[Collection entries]
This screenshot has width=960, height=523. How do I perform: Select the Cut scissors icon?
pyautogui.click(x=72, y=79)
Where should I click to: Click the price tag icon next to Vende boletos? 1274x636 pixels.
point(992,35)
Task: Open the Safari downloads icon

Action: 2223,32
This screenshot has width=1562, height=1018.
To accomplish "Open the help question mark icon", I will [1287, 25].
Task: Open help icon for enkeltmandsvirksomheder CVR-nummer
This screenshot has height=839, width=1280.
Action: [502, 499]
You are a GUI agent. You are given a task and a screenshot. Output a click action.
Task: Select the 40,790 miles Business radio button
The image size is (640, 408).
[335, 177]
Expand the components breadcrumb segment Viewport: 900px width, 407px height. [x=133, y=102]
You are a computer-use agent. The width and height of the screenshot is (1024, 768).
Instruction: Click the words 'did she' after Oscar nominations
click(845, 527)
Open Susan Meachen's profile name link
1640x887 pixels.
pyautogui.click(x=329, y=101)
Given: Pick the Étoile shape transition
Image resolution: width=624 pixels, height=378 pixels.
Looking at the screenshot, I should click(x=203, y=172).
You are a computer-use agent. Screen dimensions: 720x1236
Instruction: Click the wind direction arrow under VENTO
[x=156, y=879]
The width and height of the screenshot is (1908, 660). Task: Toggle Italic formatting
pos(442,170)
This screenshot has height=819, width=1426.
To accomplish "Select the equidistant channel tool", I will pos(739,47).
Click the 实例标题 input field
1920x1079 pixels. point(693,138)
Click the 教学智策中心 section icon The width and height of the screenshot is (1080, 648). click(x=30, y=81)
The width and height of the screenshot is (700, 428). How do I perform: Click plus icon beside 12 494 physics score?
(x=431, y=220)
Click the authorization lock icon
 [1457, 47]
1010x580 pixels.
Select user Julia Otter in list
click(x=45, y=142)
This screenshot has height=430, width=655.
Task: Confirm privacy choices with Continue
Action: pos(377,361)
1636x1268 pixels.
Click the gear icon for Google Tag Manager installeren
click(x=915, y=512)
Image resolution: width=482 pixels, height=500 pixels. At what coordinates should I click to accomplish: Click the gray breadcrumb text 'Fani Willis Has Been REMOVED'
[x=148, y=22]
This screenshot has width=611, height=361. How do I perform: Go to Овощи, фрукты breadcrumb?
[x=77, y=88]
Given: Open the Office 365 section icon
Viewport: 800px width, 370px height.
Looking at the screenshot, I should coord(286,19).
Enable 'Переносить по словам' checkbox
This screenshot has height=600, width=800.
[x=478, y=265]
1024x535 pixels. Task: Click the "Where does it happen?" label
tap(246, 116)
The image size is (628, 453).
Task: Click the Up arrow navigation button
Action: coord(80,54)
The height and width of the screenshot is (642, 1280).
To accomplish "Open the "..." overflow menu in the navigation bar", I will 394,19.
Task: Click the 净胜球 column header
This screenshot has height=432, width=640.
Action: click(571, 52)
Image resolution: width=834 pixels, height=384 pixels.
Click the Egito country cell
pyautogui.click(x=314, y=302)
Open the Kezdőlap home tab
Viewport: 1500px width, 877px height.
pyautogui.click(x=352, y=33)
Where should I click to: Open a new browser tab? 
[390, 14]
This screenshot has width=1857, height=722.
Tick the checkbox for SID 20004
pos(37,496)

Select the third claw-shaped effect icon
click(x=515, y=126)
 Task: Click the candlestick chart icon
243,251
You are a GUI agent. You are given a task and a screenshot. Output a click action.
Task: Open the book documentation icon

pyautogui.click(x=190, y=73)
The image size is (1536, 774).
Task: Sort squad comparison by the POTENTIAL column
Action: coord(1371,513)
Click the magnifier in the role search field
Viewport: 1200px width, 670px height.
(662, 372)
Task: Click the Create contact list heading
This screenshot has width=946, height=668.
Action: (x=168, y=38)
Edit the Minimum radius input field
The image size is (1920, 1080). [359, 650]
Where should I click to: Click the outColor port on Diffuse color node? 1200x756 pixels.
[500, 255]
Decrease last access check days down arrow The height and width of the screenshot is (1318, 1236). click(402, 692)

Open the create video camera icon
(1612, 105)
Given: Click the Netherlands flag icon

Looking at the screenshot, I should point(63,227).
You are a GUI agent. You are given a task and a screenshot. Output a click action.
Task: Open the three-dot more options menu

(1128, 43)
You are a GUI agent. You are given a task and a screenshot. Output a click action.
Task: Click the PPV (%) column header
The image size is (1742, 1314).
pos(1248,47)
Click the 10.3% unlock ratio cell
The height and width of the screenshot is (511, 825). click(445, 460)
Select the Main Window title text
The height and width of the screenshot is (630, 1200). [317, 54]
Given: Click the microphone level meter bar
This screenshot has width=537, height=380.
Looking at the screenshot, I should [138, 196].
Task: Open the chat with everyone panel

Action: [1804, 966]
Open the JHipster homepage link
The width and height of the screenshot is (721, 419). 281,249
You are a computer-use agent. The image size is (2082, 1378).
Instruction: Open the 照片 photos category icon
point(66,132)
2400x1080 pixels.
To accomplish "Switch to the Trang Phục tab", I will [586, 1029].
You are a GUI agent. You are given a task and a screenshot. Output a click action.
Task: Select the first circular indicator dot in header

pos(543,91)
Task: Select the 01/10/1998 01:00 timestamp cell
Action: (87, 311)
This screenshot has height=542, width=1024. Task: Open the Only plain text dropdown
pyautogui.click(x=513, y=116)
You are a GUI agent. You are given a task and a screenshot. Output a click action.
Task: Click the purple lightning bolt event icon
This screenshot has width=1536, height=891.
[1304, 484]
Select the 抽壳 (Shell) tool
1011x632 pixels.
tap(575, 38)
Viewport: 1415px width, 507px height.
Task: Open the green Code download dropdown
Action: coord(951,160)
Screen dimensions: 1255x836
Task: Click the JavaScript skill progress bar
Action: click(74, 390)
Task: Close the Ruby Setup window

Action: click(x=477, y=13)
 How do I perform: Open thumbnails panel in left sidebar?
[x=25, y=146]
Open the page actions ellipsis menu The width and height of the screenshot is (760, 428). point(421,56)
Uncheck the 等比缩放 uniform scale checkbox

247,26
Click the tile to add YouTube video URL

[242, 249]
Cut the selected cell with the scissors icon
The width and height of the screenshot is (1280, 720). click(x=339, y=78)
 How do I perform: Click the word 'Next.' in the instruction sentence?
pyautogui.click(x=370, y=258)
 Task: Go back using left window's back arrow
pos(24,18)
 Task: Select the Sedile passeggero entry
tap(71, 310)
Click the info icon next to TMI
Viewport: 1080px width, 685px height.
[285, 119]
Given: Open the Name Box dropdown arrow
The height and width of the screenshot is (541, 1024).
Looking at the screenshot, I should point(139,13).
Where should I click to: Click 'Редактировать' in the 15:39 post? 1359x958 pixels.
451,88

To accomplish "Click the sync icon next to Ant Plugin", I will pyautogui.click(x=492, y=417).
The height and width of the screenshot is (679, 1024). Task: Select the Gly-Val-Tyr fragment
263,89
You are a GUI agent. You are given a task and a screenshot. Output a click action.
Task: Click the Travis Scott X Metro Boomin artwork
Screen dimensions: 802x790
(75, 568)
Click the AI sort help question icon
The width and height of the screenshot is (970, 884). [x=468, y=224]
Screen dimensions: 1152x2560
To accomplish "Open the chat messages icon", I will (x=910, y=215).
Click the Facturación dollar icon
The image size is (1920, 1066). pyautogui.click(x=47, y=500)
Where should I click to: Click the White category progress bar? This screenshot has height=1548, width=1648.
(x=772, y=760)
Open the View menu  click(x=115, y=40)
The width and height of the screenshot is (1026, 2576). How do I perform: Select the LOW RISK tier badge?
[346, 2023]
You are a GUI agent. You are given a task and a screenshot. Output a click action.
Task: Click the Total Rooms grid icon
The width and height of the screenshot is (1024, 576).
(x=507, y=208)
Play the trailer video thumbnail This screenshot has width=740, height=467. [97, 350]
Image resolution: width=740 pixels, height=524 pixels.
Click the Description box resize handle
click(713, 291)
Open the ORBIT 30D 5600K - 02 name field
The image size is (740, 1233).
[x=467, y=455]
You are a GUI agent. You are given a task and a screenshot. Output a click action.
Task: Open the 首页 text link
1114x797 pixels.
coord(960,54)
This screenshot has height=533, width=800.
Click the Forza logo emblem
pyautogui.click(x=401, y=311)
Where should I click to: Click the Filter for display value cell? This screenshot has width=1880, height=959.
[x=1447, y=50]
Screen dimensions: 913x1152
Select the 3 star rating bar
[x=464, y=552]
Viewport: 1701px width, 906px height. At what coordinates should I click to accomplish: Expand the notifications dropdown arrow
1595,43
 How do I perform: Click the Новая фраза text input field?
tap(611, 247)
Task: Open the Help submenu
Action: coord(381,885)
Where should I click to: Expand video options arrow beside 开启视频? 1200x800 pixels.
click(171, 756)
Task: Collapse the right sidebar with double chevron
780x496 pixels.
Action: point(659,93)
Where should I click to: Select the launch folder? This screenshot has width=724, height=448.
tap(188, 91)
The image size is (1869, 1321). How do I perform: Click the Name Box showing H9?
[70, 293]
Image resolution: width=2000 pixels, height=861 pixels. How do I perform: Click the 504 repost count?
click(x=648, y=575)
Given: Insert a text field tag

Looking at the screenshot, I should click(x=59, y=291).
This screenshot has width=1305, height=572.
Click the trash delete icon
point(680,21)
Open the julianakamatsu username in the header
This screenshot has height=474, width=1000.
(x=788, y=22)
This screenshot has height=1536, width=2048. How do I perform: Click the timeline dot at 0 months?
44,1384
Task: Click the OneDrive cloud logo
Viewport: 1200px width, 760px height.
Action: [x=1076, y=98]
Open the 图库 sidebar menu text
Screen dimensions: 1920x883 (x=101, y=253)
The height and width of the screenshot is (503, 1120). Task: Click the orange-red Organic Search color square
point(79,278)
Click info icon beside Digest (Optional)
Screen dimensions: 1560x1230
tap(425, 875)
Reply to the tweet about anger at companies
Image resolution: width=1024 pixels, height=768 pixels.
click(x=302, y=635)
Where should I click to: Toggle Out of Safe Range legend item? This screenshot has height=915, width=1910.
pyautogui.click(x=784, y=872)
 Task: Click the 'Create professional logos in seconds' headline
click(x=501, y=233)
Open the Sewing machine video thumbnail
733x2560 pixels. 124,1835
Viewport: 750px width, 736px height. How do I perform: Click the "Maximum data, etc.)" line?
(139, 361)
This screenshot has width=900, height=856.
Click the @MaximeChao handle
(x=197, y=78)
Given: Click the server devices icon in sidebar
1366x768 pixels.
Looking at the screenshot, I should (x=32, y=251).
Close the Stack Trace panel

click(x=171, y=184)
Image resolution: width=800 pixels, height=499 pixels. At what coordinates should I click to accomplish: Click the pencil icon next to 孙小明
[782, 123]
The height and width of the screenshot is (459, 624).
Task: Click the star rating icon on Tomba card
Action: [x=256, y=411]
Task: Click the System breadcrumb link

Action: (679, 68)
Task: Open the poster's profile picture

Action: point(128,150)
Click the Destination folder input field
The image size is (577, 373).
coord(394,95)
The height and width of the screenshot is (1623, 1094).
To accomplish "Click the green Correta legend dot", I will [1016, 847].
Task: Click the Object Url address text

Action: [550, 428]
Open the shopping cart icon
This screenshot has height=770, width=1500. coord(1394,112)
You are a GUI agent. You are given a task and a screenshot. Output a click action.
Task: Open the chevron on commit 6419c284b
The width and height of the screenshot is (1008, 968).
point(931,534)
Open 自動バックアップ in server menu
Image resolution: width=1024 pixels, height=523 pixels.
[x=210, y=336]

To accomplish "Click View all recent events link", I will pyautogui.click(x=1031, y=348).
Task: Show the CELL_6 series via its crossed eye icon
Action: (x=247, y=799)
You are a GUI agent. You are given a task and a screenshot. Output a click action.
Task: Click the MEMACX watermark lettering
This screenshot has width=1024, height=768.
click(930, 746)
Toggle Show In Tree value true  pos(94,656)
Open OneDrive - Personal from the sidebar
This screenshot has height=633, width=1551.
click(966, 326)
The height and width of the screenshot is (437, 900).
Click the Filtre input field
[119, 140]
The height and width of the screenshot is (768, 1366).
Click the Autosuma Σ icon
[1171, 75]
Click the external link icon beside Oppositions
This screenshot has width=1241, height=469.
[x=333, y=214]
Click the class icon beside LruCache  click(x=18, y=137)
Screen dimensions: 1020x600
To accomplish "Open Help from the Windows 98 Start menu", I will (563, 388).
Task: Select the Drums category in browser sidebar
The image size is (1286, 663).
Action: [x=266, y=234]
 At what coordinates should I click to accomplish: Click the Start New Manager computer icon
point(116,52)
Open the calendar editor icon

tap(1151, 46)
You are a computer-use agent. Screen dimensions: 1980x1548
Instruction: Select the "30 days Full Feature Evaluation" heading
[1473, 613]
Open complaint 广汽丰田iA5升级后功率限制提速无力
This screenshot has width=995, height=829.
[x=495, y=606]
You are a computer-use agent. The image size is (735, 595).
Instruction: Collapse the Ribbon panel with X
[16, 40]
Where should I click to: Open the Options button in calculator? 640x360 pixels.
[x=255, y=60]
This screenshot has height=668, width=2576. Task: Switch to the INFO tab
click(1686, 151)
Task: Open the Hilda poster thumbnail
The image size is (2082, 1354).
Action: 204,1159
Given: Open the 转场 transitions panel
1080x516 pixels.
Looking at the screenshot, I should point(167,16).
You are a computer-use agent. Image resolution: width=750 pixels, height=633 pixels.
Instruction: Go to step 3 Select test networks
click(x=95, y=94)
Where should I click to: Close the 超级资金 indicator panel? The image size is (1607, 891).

> Exercise prompt: Only lines holding the string "server" are wanted; gather each one from the entries above.

> Expected output:
Given: Click the server devices icon in sidebar
Open 自動バックアップ in server menu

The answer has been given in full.